James “Jimmy” Fazio’s entry into the nightclub business began in 1933 when he converted the family grocery store at Jackson and Pleasant Streets into a popular Italian restaurant. In less than 10 years he made Fazio’s a brand name that offered outstanding dinners, first-class service and live entertainment at a reasonable price. Fazio was a friendly, outgoing host who circulated through the restaurant, greeting familiar customers by name.
After World War II he opened a second club in the Towne hotel on Third Street. His first show was singer Patti Page, who got $150 a week. Fazio was thrilled when former heavyweight boxer Jack Dempsey dropped in one night and asked to be the emcee. Before he retired to Florida in the mid-1950s, Fazio counted Rosemary Clooney, Les Paul and Mary Ford, Perry Como, and Guy Lombardo among the acts who performed in his clubs.
Million Dollar Ballroom
In the middle of the Great Depression, George Devine used every cent he had to open the Million Dollar Ballroom at 24th Street and Wisconsin Avenue, and for five decades, generations of city residents enjoyed shows by popular jazz, swing, and rock bands of the time.

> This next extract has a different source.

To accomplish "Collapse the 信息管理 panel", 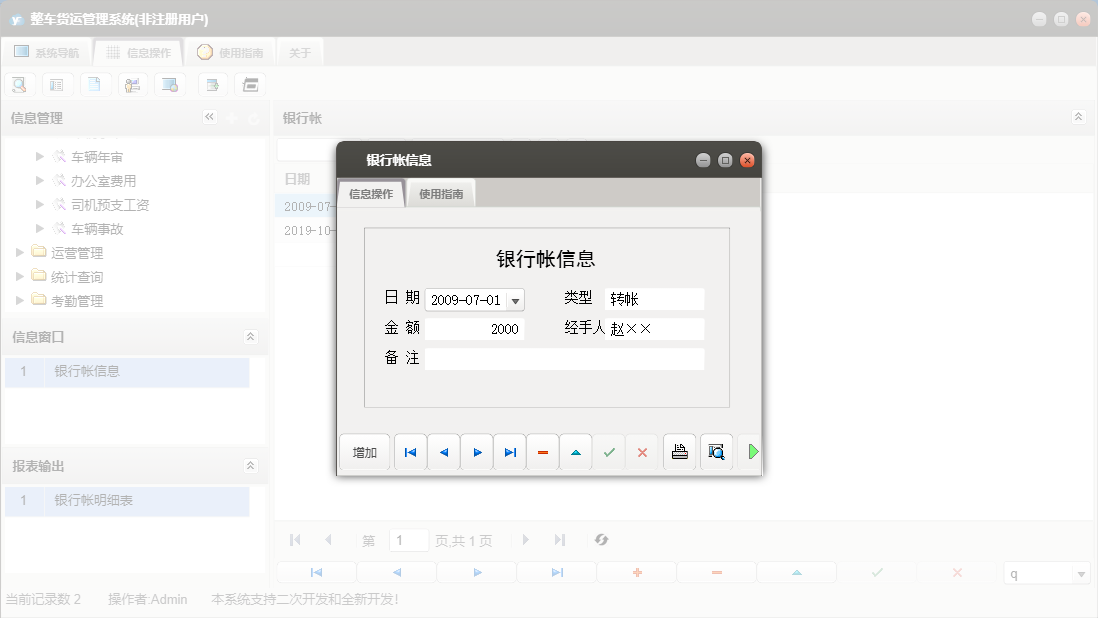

Devine quit school in 8th grade to work at the Hippodrome skating rink on Seventh and Wells. He got 5-cents for lacing a pair of skates on customers’ feet. Devine was promoted several times and learned the business of running an amusement hall from the ground up. When the Jazz Age dance bands attracted young people who wanted to drink bootleg liquor and party until dawn, the hall was renamed Dreamland.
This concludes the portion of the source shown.